# Part of a data file
==========
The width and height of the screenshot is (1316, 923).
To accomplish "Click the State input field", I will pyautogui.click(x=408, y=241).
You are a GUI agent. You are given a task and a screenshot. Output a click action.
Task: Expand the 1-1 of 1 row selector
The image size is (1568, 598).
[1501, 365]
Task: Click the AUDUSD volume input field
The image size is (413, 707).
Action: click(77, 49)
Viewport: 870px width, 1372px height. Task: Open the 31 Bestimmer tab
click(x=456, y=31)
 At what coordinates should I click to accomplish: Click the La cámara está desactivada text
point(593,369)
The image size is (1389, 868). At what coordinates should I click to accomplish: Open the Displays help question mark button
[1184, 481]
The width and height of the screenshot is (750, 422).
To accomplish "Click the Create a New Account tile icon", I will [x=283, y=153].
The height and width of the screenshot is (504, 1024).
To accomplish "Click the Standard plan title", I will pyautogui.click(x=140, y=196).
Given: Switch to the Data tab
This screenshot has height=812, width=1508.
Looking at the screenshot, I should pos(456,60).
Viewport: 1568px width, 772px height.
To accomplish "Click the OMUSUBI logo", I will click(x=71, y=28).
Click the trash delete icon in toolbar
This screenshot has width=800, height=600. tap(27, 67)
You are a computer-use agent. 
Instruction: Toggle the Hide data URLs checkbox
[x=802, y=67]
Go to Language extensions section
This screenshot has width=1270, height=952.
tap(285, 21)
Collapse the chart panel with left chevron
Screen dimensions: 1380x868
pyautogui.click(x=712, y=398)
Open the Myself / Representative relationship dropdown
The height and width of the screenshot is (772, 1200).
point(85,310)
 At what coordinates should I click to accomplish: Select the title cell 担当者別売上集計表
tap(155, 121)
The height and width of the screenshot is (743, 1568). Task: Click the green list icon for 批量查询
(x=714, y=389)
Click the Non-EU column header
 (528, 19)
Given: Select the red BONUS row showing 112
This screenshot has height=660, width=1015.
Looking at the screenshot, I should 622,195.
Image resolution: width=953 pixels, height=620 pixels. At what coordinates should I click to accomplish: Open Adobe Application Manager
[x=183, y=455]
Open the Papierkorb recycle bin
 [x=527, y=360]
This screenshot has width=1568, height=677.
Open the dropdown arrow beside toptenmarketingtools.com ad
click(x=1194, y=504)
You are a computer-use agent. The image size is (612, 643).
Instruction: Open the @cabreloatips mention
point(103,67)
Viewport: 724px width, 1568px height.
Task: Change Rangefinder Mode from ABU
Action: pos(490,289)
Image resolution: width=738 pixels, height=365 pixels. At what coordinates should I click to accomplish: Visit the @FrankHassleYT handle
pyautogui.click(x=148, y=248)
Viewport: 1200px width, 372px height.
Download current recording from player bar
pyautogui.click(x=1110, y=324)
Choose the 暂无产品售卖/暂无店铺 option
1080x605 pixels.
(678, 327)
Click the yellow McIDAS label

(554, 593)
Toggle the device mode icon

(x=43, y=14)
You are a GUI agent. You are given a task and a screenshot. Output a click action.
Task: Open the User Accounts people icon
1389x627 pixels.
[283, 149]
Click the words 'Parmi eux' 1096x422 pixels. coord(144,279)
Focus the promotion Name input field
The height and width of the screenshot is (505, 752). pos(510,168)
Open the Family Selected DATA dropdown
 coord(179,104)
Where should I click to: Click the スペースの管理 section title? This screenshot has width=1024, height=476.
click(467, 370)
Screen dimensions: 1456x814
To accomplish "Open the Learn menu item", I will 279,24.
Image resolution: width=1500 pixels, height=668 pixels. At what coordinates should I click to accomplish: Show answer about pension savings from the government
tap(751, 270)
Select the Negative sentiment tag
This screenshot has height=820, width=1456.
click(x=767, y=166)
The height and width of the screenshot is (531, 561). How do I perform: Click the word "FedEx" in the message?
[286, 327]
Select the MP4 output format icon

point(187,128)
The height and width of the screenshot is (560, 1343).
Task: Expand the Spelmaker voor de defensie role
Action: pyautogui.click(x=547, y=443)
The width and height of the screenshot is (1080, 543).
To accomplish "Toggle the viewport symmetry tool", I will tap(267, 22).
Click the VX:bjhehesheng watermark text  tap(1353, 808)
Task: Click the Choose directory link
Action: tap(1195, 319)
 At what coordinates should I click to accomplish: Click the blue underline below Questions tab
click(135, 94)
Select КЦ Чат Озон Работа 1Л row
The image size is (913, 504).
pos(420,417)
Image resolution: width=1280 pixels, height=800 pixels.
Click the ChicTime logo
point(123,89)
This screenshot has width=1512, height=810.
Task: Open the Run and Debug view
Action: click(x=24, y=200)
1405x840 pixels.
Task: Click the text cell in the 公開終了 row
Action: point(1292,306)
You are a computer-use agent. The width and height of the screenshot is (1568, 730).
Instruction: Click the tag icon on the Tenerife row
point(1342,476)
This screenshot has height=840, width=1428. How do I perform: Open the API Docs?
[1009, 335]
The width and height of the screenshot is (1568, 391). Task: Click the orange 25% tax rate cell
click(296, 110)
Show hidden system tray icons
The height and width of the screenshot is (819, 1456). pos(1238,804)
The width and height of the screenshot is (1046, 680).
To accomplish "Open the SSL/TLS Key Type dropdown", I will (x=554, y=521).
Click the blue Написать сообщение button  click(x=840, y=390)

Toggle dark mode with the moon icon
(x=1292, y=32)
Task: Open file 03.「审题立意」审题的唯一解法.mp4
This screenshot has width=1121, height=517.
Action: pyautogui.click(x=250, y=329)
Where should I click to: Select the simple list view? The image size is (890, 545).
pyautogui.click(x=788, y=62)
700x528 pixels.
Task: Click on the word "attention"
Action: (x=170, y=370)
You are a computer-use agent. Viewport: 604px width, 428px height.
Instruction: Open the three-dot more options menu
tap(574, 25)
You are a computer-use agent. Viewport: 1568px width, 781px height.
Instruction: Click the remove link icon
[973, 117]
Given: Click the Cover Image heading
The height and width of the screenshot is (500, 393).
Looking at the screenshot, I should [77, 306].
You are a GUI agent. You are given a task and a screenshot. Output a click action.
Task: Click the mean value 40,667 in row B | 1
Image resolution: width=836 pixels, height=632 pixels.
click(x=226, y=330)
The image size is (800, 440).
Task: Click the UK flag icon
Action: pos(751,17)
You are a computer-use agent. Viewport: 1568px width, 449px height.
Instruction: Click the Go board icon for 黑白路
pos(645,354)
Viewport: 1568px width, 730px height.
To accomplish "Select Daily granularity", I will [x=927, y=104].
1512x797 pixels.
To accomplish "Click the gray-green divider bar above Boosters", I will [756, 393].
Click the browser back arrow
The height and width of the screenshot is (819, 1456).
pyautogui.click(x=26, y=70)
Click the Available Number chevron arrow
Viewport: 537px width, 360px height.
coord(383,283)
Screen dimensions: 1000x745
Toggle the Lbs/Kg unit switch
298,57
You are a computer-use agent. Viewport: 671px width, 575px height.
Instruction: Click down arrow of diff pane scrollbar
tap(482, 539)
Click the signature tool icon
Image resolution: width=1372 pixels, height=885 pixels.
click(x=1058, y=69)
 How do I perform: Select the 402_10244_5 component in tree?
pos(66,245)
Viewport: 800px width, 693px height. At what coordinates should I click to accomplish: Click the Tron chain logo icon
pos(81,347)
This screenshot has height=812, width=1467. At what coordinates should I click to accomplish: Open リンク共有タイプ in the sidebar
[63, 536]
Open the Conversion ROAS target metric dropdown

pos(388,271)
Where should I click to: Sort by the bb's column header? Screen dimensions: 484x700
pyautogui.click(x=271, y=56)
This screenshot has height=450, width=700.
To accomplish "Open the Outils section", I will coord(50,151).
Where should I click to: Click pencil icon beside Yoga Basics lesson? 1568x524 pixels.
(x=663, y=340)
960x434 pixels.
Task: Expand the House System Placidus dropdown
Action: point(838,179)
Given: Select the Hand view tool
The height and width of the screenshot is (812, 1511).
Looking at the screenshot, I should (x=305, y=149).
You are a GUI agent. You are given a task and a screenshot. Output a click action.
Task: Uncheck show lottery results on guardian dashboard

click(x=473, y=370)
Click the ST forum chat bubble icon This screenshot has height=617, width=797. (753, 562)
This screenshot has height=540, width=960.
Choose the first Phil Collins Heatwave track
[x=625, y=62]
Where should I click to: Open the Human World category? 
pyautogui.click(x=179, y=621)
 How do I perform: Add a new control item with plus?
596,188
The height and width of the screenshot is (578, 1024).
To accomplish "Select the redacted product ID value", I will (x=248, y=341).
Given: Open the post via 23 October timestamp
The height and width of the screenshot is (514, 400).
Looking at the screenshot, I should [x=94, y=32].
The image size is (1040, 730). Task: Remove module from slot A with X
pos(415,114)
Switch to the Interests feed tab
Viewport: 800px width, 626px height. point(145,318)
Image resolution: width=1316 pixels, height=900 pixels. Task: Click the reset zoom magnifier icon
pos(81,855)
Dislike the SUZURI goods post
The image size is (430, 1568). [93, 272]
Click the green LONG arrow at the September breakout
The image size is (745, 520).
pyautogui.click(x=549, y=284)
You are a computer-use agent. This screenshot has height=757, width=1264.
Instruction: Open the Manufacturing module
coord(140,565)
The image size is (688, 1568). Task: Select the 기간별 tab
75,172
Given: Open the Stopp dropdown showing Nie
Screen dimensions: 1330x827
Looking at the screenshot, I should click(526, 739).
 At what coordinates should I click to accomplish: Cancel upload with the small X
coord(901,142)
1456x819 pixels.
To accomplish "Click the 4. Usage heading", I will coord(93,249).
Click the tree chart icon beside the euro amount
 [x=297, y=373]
==========
# Task directions
Copy out the items above, starting at the line that contains "The width and height of the screenshot is (1080, 543)." and ending with the line that contains "pos(420,417)".

# Task result
The width and height of the screenshot is (1080, 543).
To accomplish "Toggle the viewport symmetry tool", I will tap(267, 22).
Click the VX:bjhehesheng watermark text  tap(1353, 808)
Task: Click the Choose directory link
Action: tap(1195, 319)
 At what coordinates should I click to accomplish: Click the blue underline below Questions tab
click(135, 94)
Select КЦ Чат Озон Работа 1Л row
The image size is (913, 504).
pos(420,417)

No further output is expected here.